*** Source data ***

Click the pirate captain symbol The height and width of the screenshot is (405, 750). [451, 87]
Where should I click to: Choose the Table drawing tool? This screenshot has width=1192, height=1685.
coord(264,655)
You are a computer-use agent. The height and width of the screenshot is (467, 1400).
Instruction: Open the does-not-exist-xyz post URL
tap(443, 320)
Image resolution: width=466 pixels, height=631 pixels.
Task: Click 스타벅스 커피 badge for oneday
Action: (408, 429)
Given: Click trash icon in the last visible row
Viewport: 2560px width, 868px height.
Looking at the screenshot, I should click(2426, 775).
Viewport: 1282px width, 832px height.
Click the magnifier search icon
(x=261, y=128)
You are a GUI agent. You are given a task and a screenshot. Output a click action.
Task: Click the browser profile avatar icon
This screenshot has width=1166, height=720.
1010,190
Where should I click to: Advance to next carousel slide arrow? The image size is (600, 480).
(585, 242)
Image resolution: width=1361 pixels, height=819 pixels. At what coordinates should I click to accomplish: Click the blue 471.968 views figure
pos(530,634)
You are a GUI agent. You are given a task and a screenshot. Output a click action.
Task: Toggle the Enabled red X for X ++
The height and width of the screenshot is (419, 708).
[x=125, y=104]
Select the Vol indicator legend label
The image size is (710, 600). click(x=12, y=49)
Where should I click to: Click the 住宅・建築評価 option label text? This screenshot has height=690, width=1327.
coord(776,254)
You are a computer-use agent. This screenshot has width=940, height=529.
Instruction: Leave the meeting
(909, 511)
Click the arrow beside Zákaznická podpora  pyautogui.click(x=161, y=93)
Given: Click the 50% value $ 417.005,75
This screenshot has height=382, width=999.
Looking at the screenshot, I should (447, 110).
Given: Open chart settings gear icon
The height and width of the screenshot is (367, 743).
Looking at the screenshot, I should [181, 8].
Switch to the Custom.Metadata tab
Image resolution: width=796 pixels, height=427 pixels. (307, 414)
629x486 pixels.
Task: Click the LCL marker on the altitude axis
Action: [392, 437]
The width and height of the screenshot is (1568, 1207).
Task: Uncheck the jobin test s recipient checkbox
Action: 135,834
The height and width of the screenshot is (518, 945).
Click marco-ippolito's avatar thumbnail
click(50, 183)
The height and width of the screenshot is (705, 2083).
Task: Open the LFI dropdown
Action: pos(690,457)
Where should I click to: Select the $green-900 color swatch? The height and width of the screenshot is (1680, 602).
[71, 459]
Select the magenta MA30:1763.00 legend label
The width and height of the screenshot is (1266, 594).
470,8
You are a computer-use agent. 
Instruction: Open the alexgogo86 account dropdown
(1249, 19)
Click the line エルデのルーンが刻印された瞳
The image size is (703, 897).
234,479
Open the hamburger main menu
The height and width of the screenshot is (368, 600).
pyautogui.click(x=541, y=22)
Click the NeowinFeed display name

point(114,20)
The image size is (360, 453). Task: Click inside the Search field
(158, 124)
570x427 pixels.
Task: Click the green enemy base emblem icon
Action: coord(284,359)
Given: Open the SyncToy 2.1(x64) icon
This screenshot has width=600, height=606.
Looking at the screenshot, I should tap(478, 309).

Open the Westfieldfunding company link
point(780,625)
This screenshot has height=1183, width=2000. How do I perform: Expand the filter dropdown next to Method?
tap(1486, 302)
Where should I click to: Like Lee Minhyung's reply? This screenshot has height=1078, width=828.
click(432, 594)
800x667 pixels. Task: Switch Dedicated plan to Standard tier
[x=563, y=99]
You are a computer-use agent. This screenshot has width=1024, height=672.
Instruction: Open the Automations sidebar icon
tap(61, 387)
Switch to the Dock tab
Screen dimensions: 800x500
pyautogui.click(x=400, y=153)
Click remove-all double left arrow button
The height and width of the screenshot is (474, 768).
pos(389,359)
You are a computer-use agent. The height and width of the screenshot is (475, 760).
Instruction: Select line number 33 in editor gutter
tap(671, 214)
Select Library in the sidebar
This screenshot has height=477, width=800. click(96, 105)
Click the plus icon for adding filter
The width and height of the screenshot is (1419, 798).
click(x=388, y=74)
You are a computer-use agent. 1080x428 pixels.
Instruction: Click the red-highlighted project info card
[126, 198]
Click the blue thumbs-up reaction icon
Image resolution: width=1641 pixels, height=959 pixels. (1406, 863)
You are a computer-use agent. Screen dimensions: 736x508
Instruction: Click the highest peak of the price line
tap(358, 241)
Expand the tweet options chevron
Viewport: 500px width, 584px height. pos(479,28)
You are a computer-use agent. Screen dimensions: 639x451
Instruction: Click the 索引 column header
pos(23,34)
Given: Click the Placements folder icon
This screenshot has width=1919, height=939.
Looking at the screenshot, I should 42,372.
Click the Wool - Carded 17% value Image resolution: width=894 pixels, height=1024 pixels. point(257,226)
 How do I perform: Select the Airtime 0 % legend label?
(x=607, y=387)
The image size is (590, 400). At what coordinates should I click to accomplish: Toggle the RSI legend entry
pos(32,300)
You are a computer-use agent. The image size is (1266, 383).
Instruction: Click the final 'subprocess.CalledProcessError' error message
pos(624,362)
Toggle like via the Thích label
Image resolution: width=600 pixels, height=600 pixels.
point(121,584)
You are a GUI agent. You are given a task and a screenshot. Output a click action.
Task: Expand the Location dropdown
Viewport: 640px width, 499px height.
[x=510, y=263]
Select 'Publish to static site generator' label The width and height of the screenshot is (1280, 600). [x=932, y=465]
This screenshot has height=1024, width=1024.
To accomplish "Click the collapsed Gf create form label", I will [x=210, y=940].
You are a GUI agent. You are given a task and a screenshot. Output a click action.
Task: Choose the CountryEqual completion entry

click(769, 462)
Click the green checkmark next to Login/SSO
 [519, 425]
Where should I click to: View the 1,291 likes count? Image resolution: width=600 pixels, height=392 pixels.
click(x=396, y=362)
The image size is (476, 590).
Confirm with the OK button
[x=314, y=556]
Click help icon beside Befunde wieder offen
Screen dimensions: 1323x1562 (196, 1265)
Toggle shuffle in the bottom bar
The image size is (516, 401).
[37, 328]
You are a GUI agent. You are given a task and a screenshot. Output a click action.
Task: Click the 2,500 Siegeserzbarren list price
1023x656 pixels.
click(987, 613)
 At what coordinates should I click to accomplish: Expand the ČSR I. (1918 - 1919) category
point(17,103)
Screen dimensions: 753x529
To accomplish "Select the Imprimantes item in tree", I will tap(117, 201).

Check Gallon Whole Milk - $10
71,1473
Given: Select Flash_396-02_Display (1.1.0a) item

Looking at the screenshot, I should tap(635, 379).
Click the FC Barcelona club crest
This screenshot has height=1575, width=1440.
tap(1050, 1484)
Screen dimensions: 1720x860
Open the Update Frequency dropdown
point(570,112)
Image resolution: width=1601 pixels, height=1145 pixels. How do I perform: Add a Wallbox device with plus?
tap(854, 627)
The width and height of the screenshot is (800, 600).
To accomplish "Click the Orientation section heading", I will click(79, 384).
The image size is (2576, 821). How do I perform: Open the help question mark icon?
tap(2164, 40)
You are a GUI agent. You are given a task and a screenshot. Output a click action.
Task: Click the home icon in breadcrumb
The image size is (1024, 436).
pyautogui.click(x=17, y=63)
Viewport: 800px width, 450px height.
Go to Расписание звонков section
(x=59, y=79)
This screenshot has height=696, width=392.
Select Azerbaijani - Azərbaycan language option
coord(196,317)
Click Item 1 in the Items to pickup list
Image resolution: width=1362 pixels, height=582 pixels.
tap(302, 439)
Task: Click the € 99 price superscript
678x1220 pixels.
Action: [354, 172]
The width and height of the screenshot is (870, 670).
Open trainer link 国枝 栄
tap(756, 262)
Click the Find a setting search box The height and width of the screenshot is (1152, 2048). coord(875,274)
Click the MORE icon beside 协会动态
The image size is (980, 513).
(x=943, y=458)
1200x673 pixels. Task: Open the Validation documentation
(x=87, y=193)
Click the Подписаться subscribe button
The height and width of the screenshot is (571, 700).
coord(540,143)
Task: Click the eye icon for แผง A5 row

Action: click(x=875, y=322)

***

From the top of the material above, print every line exactly, ending with the line that holds "is (467, 1400).".

## Solved problem
Click the pirate captain symbol The height and width of the screenshot is (405, 750). [451, 87]
Where should I click to: Choose the Table drawing tool? This screenshot has width=1192, height=1685.
coord(264,655)
You are a computer-use agent. The height and width of the screenshot is (467, 1400).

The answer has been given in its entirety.